Problem training inside a loop

I have a feed forward NN that I want to train several times and the get the best model.
For that I am doing something like:

#read data and store in Variable.

# Define model and train it.
for n in times_to_train:
     model = define_model()

My problem is that the performance is quite different when I use this loop and when I train one model a time (instead of using the for loop, execute the code several times).
My question is. Should I clear any variable or restart something before training inside the loop?

Thank you very much!

What have you defined in train()?
If you are creating a new model, you should also create a new optimizer.

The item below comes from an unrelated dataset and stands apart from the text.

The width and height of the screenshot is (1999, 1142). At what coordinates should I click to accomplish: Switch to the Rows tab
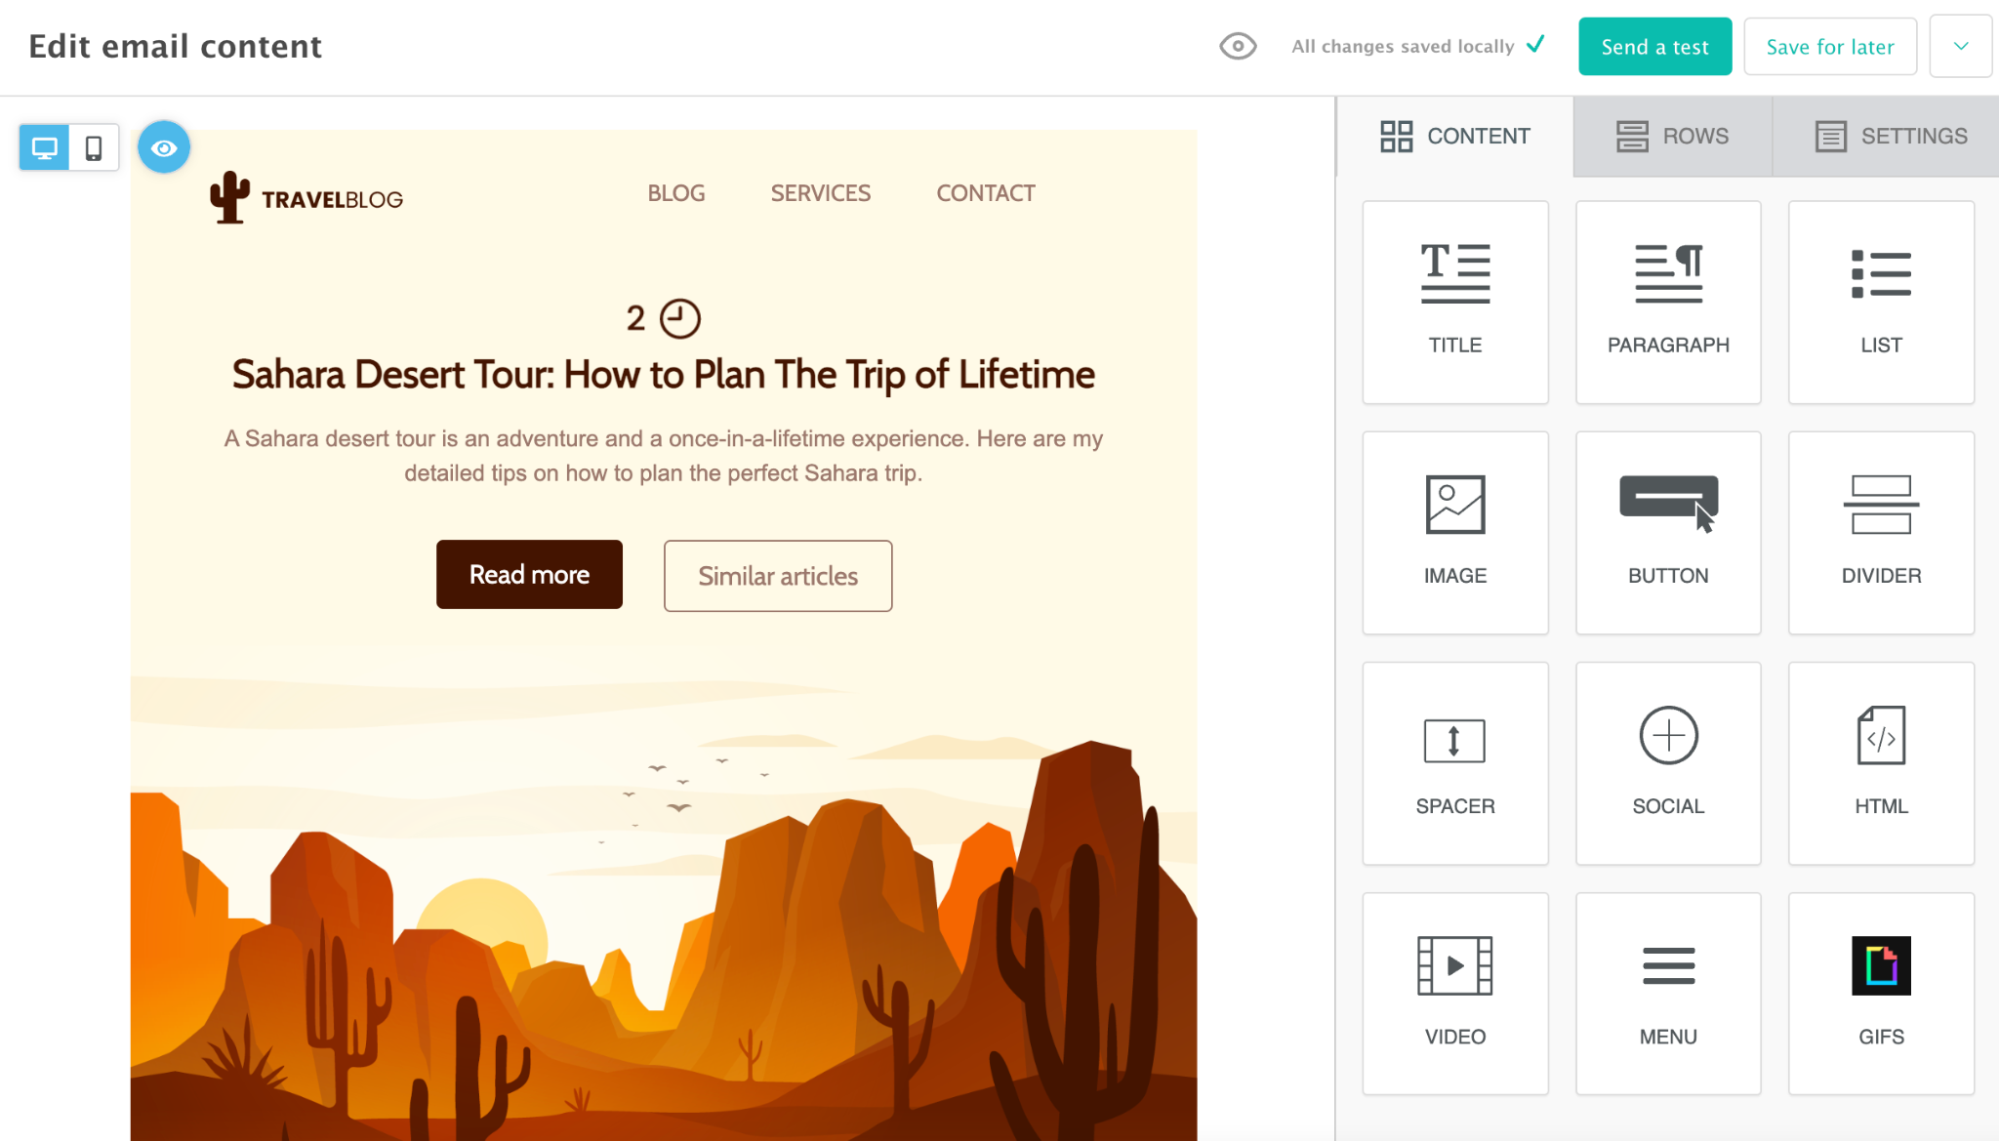point(1672,135)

I don’t understand the issue completely.
If you use the for loop you’ll get several different models.
Now if you unroll the loop and train several models, you get a completely different result?

model1 = define_model()

model2 = define_model()

I have just check what you suggest and used two data sets for comparing. The problems I see about very different training and validation errors appear just for one of the sets, the one with lower data points so I guess the problem is with my data points.

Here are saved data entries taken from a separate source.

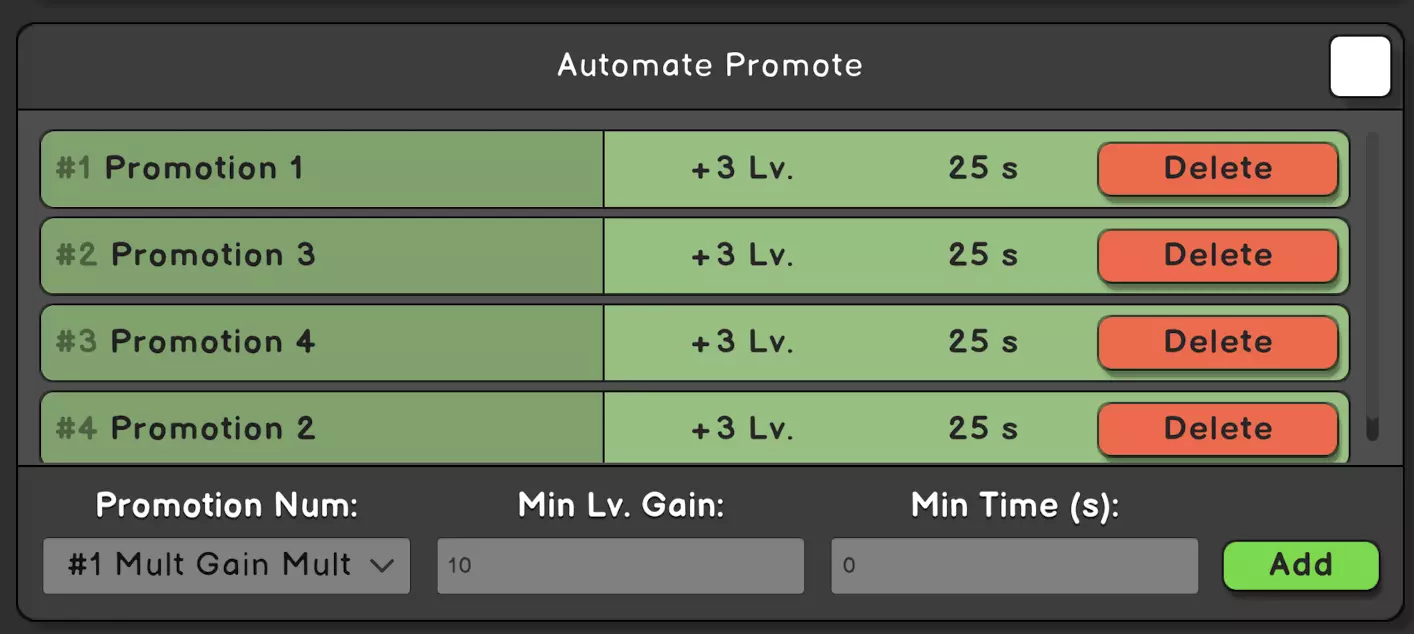Delete the #4 Promotion 2 entry
1414x634 pixels.
[1217, 429]
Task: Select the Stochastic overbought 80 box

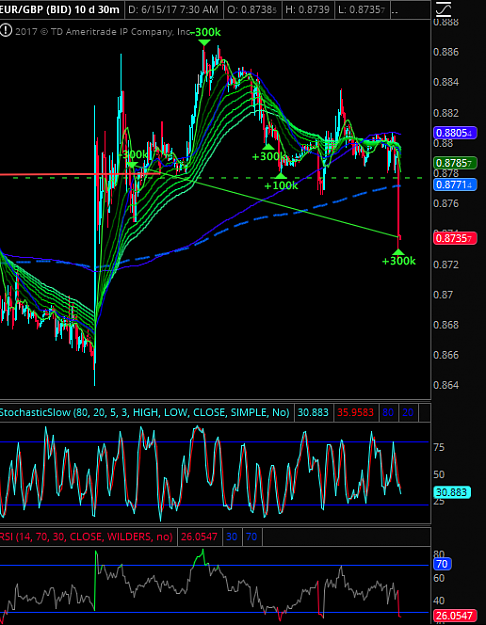Action: click(388, 412)
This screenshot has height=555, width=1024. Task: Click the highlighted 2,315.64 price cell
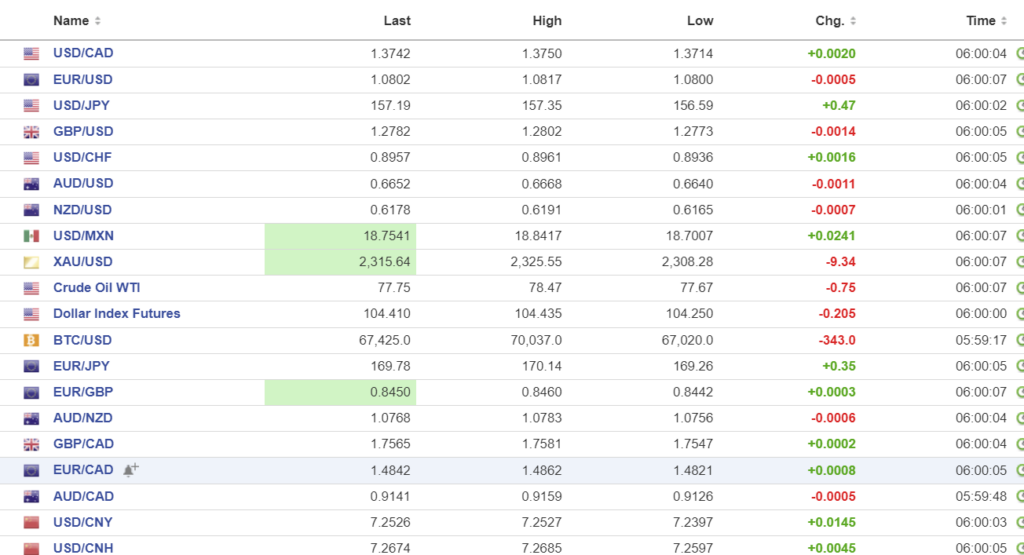[340, 262]
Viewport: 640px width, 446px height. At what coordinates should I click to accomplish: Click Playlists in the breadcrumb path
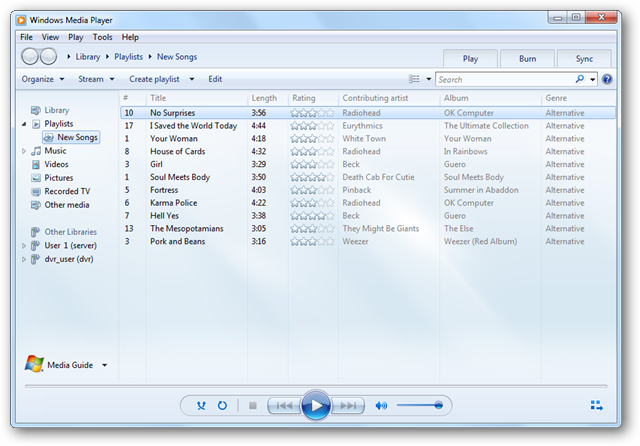(x=128, y=57)
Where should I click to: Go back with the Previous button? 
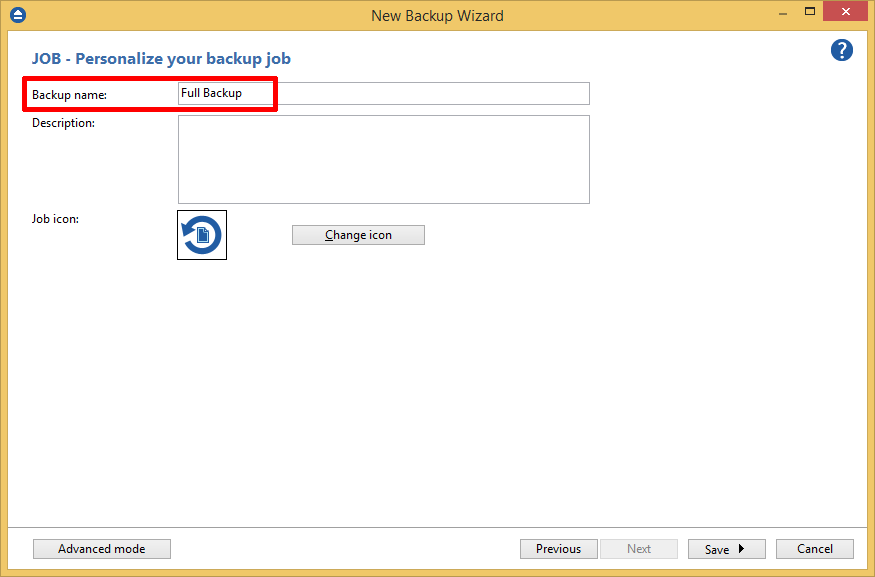click(558, 549)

Thank you very much for the answer.

I also post the code of train() in case there is also something wrong.

def train(x_train, y_train, x_val, y_val, model, max_it):
      loss = torch.nn.MSELoss(size_average=True)
      opt = torch.optim.Rprop(model.parameters(), lr=0.5)

      for epoch in xrange(max_it):
           tr_loss = train_epoch(model, x_train, y_train, loss, opt)
           v_loss = val_epoch(model, x_val, y_val, loss)
          # some clauses for exiting if overfitting or convergency reached.

def  train_epoch(model, x, y, loss, opt):
      y_pred = model(x)
      loss_tr = loss(y_pred, y)

def  val_epoch(model, x, y_, loss):
      y_pred = model(x)
      loss_val = loss(y_pred, y)